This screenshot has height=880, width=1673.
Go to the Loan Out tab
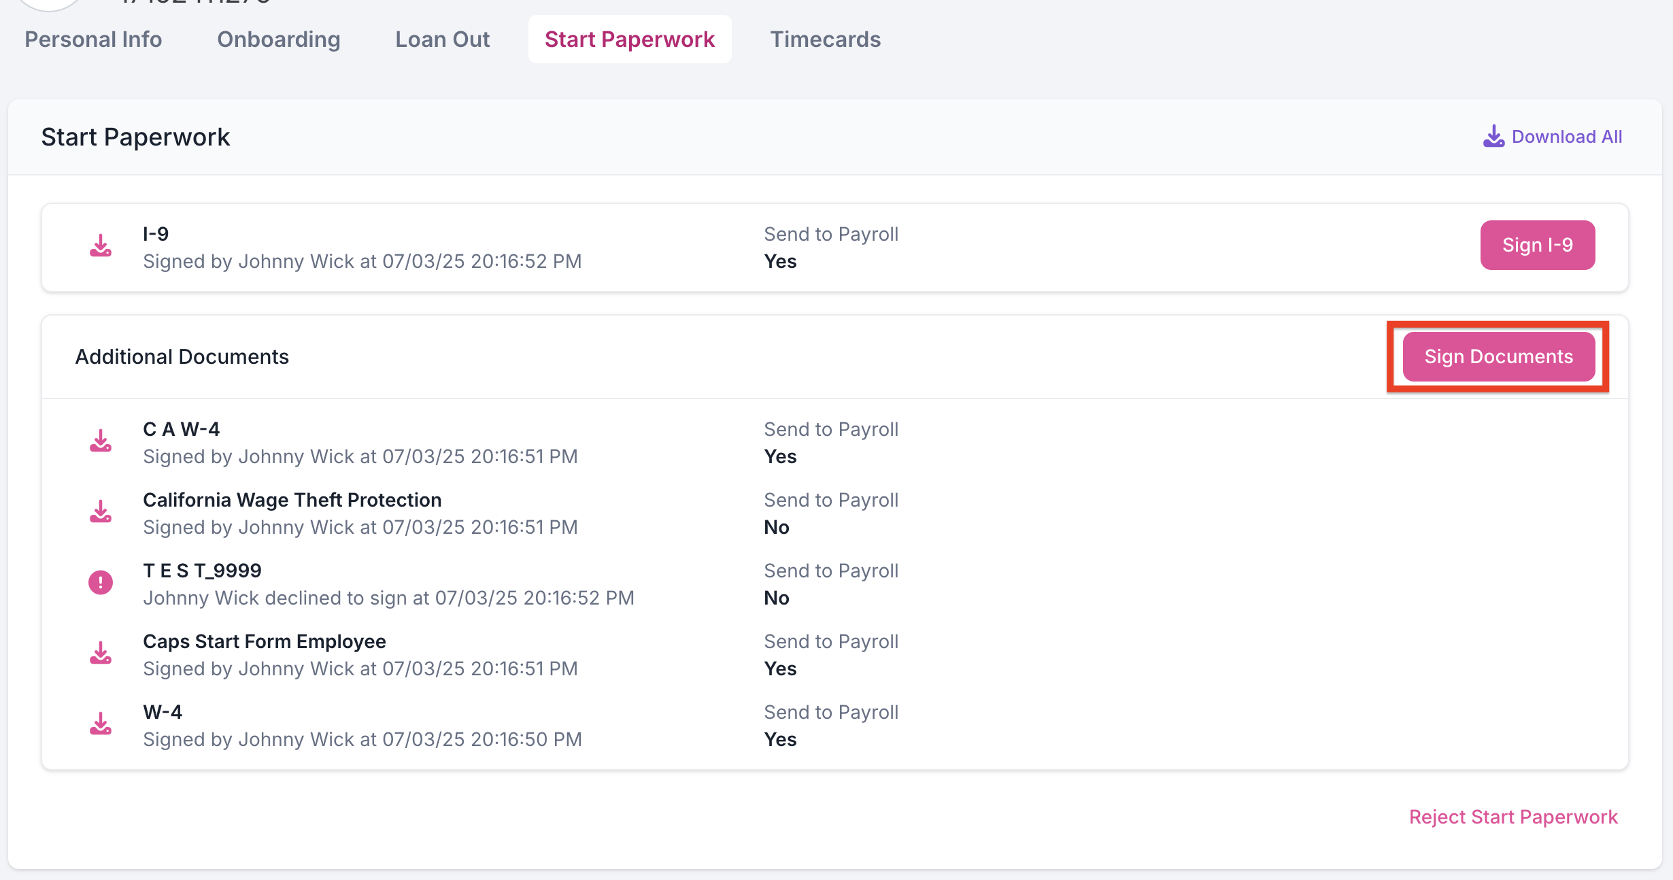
---
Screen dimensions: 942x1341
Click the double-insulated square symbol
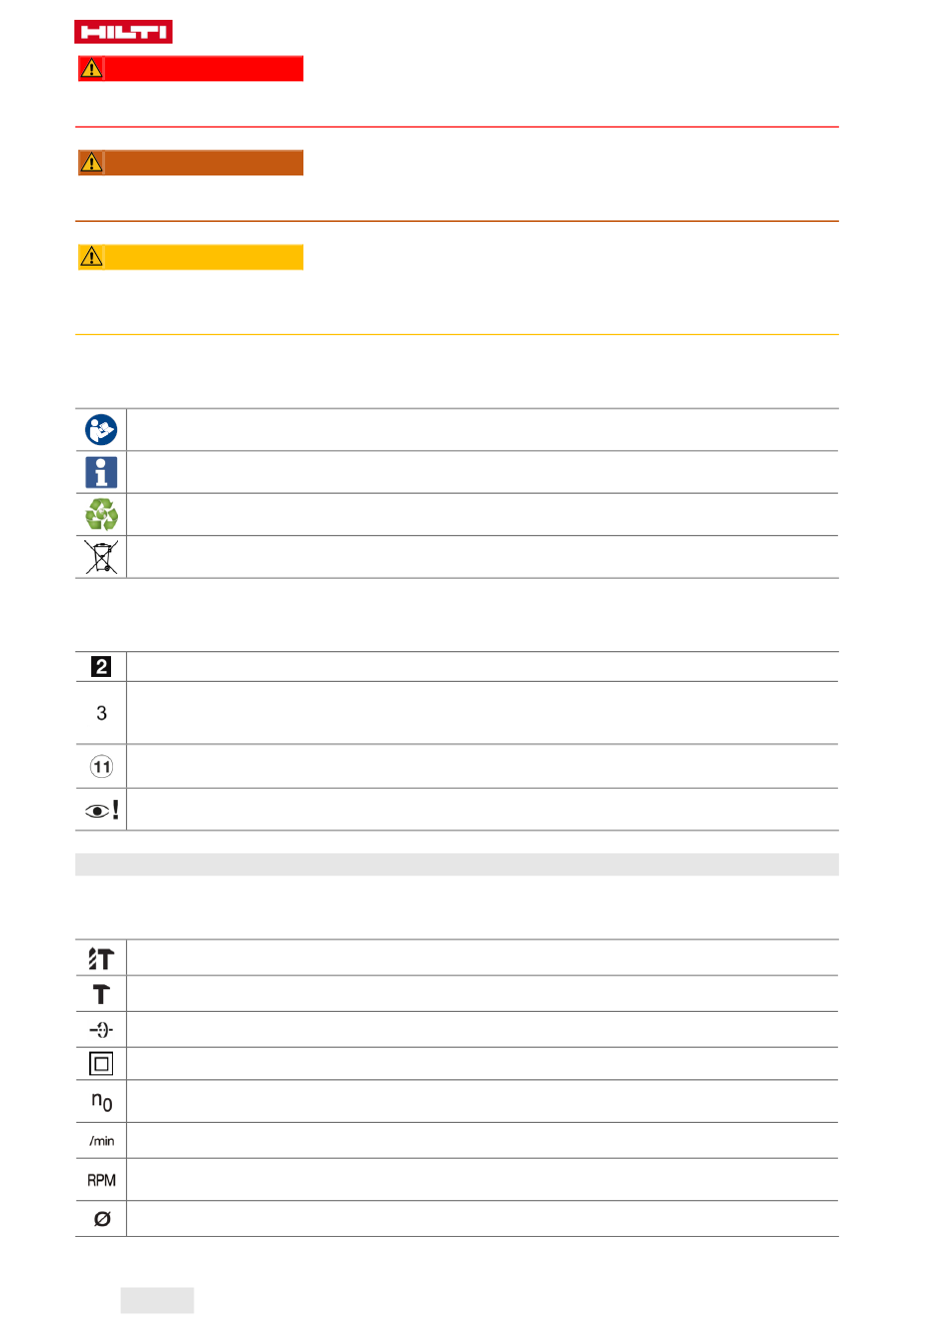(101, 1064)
==
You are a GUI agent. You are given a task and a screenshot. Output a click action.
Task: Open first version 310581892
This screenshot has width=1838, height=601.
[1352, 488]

» Task instructions
Return exactly the lines above from the line that has "This screenshot has height=880, width=1673." through the line that has "Go to the Loan Out tab", inclusive, and nothing else.

» Solved exercise
This screenshot has height=880, width=1673.
Go to the Loan Out tab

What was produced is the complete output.